**** DATASET ENTRIES ****
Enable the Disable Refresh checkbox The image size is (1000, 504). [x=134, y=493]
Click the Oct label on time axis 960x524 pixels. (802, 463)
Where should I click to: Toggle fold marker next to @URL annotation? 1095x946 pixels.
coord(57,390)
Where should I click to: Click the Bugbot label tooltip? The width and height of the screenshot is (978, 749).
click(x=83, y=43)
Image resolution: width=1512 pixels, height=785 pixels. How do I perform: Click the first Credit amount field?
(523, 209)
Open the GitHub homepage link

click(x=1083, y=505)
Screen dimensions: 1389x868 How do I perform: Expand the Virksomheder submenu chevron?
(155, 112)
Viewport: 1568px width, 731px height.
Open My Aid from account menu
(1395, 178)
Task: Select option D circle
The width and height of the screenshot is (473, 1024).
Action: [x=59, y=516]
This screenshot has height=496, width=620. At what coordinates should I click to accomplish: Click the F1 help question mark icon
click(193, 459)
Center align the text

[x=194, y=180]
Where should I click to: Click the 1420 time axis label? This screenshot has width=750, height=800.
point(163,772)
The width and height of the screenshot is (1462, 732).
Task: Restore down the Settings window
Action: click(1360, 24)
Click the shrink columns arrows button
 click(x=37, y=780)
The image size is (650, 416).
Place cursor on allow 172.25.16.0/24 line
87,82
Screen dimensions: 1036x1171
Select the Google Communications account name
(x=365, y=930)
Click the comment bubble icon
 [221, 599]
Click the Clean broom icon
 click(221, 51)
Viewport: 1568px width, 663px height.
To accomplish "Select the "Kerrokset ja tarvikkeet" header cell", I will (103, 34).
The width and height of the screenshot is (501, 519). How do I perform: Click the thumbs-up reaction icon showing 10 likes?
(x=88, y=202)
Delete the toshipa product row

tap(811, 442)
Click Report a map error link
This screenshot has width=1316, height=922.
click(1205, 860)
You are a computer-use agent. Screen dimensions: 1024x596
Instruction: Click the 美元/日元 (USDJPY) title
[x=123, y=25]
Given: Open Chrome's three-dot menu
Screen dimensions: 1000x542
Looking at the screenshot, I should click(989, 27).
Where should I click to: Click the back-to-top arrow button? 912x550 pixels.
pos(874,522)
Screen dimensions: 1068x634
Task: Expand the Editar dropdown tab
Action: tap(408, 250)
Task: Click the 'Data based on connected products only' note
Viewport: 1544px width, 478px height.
****
[DESCRIPTION OF THE TASK] Of the lines above, copy each that contains "Viewport".

[TASK OUTPUT]
Viewport: 1568px width, 731px height.
Viewport: 1568px width, 663px height.
Viewport: 1544px width, 478px height.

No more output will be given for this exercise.